= Surendra Chaturvedi =

Indian journalist

Surendra Chaturvedi (1929–1977) was an Indian journalist.

== Early life and education ==

Born at Rajnandgaon in Chhattisgarh on 15 October 1929, Surendra had his early education at Sikandarpur (District Farukhabad), Gwalior and Holipura in District Agra. His father Kalika Prasad Chaturvedi was a civil contractor who enjoyed reading patriotic poetry and instilled on his son an interest in literature.

Chaturvedi attended Agra and Allahabad universities, where he was interested in drama.
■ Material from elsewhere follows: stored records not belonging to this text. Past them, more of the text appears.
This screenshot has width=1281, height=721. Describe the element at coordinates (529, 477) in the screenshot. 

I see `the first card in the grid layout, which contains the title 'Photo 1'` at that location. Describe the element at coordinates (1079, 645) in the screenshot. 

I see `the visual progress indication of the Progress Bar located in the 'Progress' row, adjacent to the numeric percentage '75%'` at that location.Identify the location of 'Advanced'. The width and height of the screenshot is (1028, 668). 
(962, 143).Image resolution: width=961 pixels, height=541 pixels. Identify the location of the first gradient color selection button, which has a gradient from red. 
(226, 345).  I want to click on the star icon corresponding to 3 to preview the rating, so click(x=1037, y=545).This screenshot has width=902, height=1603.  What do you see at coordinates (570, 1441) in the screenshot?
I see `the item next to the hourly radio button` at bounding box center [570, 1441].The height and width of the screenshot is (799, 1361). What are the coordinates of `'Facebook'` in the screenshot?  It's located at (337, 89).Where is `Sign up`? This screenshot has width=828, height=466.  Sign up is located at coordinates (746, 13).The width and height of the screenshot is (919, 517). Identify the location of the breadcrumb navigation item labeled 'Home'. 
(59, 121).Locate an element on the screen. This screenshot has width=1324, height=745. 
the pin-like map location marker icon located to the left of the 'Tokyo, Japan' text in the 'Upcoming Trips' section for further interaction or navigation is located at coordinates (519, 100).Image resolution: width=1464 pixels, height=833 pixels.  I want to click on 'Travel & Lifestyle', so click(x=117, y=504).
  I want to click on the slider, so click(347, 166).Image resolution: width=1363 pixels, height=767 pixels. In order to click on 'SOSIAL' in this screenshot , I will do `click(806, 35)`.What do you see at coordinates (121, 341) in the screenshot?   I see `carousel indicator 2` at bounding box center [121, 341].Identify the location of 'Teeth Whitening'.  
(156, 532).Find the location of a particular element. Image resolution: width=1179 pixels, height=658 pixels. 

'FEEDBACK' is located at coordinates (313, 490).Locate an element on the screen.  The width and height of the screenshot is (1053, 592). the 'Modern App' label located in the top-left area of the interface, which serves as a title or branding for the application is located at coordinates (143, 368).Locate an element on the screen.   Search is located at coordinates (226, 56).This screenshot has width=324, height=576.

In 1954 he sailed for Glasgow, Scotland, to take study management. Once in England, Chaturvedi participated in BBC cultural programmes. He returned to India in 1958.

== Journalism ==

Chaturvedi worked for the Bennett Coleman and Company, first in the Public Relations department and then in the print media wing. He was anchor at the historic inaugural show of Doordarshan (State TV Channel) on 15 September 1959.

Navbharat Times, a sister publication in Hindi of the Times of India, posted Chaturvedi as a special correspondent in 1960 to Lucknow, the capital of Uttar Pradesh.

Chaturvedi was known as one of Lucknow's "eminent journalists".